思考の遊戯・続

「雑読雑感」の管理人・レグルスの読書メモ、映画のネタバレ感想など

アバター ウェイ・オブ・ウォーター』☆☆☆☆

『1』のほうは未見のまま挑んだ。テレビでちょっとだけ(10分くらい?)見ただけ。
なので、人間家系やそれゆえの因縁がよく分からなかったが、まあストーリーはどうでもいいので、それほど問題じゃあない。
ナヴィ族の描写が、ほとんど人間なので、異世界感は良くも悪くも、ない。良い点は、世界中の誰でも感情移入しやすい、またそれ以前に感情が理解しやすい。悪いところは、実写映画版『キャッツ』と同じように、キモい亜人間にしか見えないところ。
本作ほど、観賞した環境(設定)が問題になる映画もないだろう。最悪なのが配信されてスマートフォンで観ることで、最高なのがIMAXかドルビーシネマの3Dとされている。
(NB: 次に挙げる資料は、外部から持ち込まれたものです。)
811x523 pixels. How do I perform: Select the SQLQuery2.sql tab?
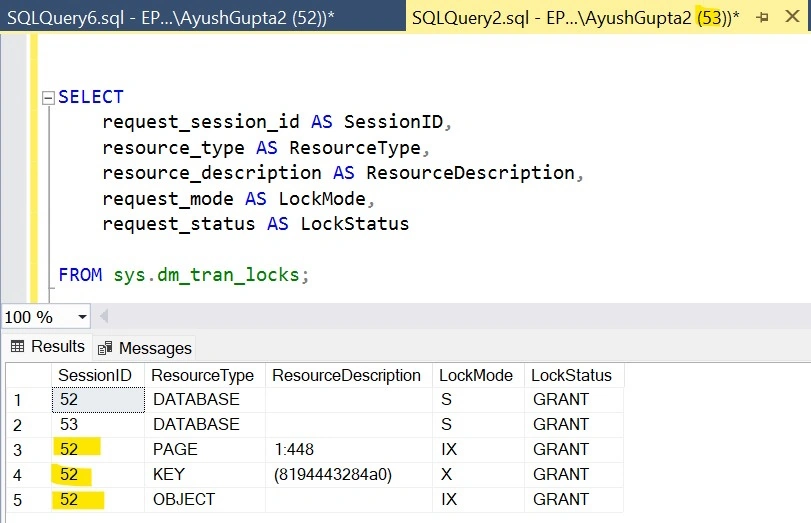click(575, 17)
私はノーマルスクリーンのハイフレーム3D吹替版で鑑賞。
まず、3Dによる、立体感に驚いた。USJとかの『ターミネーター』とかにあった、飛び出る感じはやっぱりないのだが、逆に『牙狼』とかにあった、単にレイヤーが3段階くらい浮いているだけだった感じもなくなり、確かに立体がある感じに見えたのには驚いた。
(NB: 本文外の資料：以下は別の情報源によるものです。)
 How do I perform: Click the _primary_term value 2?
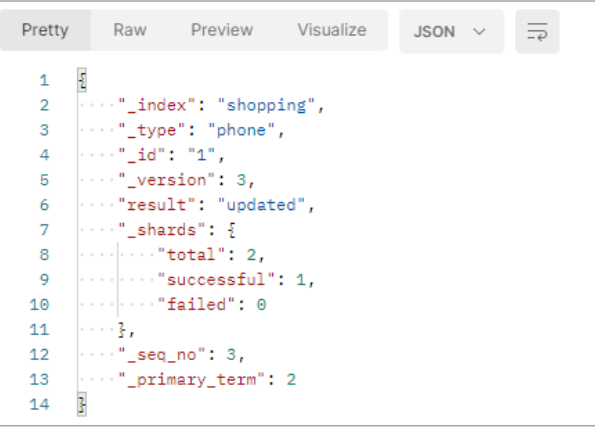(291, 379)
始まった当初はカメラが動くと3D酔いになりそうになり、これで3時間はムリ、と思ったが、なんとか慣れたので助かった(^_^;)
舞台が本編の本筋である海に移るのは、体感的には1時間も経ってから(´д`)
海に移ってからは、一気に画面も明るくなり、一皮向けた印象。そのレンダリング精度はすさまじく、どう見ても実写にしか見えない。特にナヴィ族のバストアップとかは、粗探しをしようとして見ても、特殊メイクをした人間が海に入っている(特に岩場のカットとか)ようにしか見えない。脱帽。
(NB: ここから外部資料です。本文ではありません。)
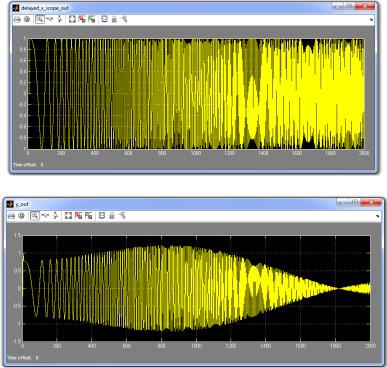Viewport: 387px width, 368px height.
Task: Save current axes settings in delayed_x_scope_out scope
Action: coord(82,19)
唯一違和感があったとしたら、水から上がった直後の、水滴が滴る感じとかは、ちょっとスパッと水が切れすぎているかな、というぐらい。
特に海洋生物のバラエティとリアリティは圧巻。でも、発光生物が多すぎるのと、ナヴィ族が乗るための生物以外は、地球の海洋生物の造形をいじった感じにしか見えない、デザイン的なオリジナリティがあまり見られないのが残念。これはリアリティと相反するところなので、難しいところだろうが。とはいえ、ストーリーを抜きにして、オリジナルの造形の超リアルな3DCG映像を見るだけでも、『ディープ・ブルー』や『アース』のような海洋ドキュメンタリー映画を見るのと同等の魅力があるのがすごい。
物語としては致命的な欠陥が2点。まずは、家族を人質に取る、という展開が2度もあること。1回に済ませろよ!
次に、主人公たちが狙われるのの巻き添えを避けるために森から出たのに、身を寄せたところで結局巻き添えになってその部族のみならず他の海洋アバター人部族にも大損害を与えたのに、結局そこに止まる、って、森から逃げた意味が全くなかったってことやん(´д`)
あとは、先に主人公と書いたが、よく言えば群像劇スタイル、悪く言えば主人公が誰かよく分からないほど焦点がボケているというか、複数のキャラに尺を割いているので、物語的に乗れない。『1』を見ていないので、悪役である大佐が主人公かと思ったほどだ。